In March of 2020, Americans began to realize that the coronavirus was deadly and going to be a real problem. What no Americans knew then was that at about the same time, the Russian government’s hack of SolarWinds’s proprietary software Orion network monitoring program was destroying the security of top American government agencies and tech companies. There were no explosions, no deaths, but it was the Pearl Harbor of American IT.
The Russians may even have the crown-jewels of Microsoft software stack: Windows and Office. In a twist, which would be hilarious if it weren’t so serious, Microsoft claims it’s no big deal.
That’s because Microsoft has “an inner-source approach – the use of open-source software development best practices and an open-source-like culture – to make source code viewable within Microsoft.” It’s nice that Microsoft is admitting that the open-source approach is the right one for security — something I and other open-source advocates have been saying for decades. But, inner source isn’t the same thing as open source.
When hackers, not Microsoft developers, have access to proprietary code, the door’s open for attacks. True, Microsoft’s “threat models assume that attackers have knowledge of source code. So viewing source code isn’t tied to elevation of risk.” But, making that assumption is one thing. Dealing with reality is something else.
For decades, one of proprietary software’s stupid assumptions is that “security by obscurity” works. While it can help — no, really it can if used intelligently — that’s not the case with proprietary code. Even with the best will in the world, I doubt that Microsoft has really undertaken the hard security code review needed to lock down its proprietary code. The almost weekly revelations of new Microsoft security holes and mishaps doesn’t make me feel warm and fuzzy about the security of its software.
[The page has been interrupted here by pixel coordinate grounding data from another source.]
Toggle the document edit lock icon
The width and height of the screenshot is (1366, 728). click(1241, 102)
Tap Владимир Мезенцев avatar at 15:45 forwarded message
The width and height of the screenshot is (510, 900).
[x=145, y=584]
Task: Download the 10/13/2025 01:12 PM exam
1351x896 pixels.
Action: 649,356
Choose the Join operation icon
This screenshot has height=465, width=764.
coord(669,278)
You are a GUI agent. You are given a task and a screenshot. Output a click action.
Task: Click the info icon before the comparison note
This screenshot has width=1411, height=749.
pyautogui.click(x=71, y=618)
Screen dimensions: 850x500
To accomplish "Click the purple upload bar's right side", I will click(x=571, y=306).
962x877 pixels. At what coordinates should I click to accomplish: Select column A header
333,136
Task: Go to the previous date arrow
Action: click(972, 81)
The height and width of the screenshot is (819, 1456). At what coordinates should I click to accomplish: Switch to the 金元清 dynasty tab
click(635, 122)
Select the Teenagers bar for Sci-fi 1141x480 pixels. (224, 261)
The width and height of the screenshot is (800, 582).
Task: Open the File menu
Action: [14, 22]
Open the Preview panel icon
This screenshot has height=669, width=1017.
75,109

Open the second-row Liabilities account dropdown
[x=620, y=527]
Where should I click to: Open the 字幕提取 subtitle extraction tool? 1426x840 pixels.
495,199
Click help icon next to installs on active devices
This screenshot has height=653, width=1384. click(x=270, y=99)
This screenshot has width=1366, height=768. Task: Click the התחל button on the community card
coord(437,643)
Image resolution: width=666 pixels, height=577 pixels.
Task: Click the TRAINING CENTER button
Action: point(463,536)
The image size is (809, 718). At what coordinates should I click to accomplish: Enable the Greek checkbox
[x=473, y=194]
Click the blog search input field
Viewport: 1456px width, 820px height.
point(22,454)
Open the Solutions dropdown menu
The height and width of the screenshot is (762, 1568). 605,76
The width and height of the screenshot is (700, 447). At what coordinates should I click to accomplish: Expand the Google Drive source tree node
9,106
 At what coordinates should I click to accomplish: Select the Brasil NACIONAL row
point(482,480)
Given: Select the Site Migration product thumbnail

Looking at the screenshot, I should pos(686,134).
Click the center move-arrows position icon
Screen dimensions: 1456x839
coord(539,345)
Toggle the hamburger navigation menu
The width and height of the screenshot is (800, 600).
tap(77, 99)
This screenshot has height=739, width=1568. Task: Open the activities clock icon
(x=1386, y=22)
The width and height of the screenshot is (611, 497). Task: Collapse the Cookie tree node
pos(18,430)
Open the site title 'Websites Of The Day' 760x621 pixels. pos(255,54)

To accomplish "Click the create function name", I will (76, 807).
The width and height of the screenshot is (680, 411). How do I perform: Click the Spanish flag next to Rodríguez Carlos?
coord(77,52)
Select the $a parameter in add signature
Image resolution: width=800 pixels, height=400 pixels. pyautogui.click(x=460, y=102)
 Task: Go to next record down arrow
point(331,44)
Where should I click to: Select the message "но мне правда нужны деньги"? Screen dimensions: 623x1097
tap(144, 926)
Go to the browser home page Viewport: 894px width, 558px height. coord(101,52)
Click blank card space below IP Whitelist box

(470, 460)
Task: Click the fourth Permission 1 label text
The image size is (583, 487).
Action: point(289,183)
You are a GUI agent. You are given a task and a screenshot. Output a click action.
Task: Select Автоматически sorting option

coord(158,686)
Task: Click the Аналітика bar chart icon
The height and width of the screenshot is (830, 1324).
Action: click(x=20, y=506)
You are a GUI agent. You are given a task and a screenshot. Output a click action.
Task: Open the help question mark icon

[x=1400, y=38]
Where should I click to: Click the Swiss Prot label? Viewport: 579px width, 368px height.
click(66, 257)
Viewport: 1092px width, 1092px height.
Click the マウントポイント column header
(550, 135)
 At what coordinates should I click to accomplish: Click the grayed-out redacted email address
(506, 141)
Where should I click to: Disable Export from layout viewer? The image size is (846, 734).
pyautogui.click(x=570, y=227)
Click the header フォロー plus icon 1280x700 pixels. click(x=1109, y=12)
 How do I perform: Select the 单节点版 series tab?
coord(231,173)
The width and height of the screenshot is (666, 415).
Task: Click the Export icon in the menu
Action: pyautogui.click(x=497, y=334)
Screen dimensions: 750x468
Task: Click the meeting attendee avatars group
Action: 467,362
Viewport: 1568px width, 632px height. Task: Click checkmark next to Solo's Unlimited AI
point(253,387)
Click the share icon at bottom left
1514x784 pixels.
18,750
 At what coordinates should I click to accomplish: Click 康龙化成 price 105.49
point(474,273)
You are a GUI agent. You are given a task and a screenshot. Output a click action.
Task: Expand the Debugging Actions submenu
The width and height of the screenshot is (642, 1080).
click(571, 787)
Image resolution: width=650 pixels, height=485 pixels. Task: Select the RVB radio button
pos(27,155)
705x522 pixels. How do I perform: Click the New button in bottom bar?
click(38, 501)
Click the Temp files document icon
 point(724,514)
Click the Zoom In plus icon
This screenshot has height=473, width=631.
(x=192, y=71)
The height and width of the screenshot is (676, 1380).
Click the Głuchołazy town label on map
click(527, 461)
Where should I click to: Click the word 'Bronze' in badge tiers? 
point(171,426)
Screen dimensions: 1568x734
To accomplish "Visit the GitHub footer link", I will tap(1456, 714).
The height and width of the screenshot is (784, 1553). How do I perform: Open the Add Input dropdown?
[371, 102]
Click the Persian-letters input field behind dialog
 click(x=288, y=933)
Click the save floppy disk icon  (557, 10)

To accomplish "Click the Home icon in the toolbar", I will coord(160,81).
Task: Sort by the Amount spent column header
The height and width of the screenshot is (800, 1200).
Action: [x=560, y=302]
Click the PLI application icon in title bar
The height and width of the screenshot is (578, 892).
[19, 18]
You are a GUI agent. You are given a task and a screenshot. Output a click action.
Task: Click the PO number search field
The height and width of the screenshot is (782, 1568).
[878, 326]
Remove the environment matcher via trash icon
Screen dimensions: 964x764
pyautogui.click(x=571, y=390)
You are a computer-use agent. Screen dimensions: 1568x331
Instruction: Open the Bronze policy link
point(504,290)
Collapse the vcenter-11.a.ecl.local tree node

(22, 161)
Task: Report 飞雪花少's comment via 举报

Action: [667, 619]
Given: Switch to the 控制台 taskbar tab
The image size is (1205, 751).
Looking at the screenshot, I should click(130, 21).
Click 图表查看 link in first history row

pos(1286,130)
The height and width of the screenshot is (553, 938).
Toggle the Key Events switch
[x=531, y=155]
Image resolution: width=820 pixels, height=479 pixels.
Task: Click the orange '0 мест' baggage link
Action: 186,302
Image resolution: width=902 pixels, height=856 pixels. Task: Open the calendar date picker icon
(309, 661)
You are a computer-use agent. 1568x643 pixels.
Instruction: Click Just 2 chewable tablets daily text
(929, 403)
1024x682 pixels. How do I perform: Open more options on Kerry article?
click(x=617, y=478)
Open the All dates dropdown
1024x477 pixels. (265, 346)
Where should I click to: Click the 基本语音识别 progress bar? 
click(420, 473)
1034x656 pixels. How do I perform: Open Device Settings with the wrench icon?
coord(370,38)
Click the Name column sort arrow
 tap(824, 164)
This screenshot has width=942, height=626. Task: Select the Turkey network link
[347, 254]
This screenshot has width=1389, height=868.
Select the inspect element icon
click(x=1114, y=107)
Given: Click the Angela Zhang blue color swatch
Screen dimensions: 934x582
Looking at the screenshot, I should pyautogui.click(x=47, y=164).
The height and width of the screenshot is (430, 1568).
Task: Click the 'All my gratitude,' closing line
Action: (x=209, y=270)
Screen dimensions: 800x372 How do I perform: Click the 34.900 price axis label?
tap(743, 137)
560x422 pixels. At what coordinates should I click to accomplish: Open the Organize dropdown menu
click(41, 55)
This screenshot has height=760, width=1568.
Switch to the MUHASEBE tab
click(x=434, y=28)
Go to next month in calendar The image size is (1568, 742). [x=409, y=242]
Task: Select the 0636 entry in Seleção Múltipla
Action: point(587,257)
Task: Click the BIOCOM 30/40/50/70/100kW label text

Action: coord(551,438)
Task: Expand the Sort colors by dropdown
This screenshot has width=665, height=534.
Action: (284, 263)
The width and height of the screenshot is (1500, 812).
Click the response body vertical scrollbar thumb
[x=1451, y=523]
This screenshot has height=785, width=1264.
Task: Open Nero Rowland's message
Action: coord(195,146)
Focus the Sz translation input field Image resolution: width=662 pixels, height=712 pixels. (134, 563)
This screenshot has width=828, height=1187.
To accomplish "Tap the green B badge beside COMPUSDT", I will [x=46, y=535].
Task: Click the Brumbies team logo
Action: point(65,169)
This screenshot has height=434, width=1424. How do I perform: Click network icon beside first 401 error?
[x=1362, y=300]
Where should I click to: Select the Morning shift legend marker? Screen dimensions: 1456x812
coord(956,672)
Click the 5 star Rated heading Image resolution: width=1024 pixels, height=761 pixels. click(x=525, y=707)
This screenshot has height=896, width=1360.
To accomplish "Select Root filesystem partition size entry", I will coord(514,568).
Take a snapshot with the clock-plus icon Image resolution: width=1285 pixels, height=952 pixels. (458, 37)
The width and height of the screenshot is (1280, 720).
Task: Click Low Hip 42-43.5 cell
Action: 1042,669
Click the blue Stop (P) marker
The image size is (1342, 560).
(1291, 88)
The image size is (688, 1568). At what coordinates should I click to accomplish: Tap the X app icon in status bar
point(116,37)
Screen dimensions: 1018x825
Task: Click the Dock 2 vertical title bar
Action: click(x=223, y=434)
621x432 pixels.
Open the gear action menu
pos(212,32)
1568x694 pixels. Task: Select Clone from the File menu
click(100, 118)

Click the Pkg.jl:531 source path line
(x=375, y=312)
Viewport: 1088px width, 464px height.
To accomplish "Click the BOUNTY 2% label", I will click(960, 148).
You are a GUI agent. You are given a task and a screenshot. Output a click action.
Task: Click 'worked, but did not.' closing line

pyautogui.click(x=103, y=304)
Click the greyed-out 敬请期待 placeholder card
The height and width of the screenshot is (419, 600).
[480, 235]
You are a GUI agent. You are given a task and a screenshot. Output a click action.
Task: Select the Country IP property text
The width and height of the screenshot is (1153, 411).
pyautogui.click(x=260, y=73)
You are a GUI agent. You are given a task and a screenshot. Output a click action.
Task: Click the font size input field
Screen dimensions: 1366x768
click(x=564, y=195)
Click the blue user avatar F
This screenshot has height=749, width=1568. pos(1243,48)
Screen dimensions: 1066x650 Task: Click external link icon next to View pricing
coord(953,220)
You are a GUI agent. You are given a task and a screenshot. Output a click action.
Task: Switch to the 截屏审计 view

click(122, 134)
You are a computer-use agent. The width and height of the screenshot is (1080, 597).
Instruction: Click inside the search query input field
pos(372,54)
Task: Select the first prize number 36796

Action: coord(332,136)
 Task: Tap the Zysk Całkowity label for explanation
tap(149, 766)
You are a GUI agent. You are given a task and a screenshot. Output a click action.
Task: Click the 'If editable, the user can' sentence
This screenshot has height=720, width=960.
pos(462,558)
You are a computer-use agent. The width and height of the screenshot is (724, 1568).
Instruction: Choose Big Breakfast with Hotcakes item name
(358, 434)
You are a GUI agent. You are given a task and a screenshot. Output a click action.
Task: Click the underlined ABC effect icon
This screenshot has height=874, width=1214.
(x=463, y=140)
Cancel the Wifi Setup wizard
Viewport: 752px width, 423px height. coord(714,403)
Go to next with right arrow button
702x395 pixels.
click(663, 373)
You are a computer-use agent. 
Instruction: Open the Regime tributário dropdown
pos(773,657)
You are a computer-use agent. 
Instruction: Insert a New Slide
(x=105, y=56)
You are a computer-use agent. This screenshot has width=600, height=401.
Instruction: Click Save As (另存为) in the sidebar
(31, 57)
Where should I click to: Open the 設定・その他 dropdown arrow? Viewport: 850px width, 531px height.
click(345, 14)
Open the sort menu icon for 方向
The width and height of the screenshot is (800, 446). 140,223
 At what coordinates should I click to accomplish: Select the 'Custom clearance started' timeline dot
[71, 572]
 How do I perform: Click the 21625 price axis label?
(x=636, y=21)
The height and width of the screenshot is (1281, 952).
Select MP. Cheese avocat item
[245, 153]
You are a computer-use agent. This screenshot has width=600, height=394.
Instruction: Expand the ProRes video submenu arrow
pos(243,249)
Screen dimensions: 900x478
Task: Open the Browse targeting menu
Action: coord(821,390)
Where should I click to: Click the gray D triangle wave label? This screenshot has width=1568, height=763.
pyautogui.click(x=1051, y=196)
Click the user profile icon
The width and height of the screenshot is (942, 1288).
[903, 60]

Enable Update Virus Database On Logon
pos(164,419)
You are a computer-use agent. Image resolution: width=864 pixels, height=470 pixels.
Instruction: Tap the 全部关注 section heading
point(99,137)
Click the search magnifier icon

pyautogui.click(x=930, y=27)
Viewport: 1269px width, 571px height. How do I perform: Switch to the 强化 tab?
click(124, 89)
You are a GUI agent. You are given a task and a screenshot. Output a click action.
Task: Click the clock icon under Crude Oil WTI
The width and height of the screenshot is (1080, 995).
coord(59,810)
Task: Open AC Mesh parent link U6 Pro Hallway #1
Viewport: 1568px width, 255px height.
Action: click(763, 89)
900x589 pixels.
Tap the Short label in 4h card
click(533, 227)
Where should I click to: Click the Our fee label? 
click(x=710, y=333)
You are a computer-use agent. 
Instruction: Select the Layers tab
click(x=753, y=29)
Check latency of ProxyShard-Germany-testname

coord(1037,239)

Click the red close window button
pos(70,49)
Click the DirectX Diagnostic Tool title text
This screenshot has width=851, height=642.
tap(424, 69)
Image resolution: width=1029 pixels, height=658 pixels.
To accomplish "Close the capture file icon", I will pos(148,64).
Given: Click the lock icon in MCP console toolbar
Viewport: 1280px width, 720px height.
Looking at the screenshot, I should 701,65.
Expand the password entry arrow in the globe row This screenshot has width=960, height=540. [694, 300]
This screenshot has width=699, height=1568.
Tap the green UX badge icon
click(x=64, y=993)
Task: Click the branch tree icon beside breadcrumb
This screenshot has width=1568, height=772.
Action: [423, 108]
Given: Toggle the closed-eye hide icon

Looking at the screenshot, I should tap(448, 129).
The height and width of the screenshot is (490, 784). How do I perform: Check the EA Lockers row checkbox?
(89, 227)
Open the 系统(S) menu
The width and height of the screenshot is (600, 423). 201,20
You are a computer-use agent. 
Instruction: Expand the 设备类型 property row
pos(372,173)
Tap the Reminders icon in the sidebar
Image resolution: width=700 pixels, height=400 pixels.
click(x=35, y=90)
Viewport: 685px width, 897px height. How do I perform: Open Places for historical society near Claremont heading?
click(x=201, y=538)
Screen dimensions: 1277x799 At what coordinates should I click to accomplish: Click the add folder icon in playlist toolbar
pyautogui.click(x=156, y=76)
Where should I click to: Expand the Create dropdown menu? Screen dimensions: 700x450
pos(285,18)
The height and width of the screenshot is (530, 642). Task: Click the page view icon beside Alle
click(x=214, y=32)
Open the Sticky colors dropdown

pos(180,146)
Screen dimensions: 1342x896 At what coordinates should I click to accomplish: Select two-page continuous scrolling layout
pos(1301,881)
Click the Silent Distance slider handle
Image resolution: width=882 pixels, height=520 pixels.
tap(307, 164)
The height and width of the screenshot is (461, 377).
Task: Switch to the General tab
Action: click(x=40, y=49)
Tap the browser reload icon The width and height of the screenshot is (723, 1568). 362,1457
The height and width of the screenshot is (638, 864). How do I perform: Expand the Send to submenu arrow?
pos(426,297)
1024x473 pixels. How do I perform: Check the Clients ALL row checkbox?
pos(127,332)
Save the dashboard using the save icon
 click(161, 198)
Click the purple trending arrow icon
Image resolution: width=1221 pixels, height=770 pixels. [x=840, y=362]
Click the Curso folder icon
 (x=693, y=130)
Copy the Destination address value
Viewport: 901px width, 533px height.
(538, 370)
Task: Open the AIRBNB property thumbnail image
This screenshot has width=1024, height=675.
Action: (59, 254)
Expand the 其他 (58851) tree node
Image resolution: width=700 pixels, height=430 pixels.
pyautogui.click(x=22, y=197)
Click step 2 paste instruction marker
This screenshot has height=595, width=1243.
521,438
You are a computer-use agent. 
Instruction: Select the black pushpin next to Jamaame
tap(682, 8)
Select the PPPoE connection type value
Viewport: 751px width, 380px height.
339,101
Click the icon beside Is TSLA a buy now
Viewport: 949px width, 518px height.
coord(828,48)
While President Donald Trump has completely ignored the actions of Russian President Vladimir Putin’s government, America’s Cybersecurity Infrastructure and Security Agency (CISA) said the hacks posed a “grave risk” to US governments at all levels.
Worse was revealed. Over the Christmas season holidays, the CISA said that all US government agencies must update to Orion’s 2020.2.1HF2 version by the end of the year. If they can’t, they must take these systems offline.
Why? Because yet another SolarWinds’ Orion vulnerability was being used to install the Supernova and CosmicGale malware. This security hole, CVE-2020-10148, is an authentication bypass in the Orion API that allows attackers to execute remote code on Orion installations.
I have an even better idea than updating Orion. Dump Orion. Dump it now. And start an investigation of SolarWinds’ mediocre security record.
As time goes by more and more government agencies and companies have been shown to have been hacked. This includes the Department of State; Department of Homeland Security; National Institutes of Health; the Pentagon; Department of the Treasury; Department of Commerce; and the Department of Energy, including the National Nuclear Security Administration.
Everyone claims that nothing too important has been revealed, but then, they would say that, wouldn’t they?
Sen. Mark Warner (D-Virginia), ranking member on the Senate Intelligence Committee, told the New York Times the hack looked “much, much worse” than first feared. “The size of it keeps expanding.”
How much bigger will it get? We don’t know. Personally, I’d assume that if my company had been using SolarWinds Orion software during 2020, I’ve been hacked
It didn’t come with bombs like the attack on Pearl Harbor, but this attack on our national agencies and American Fortune 500 companies may prove to be even more damaging to our national security and our business prosperity. Now, we’ll see if American developers, system administrators, and managers can rise to the occasion to rebuild their systems the way their grandparents did in the 1940s.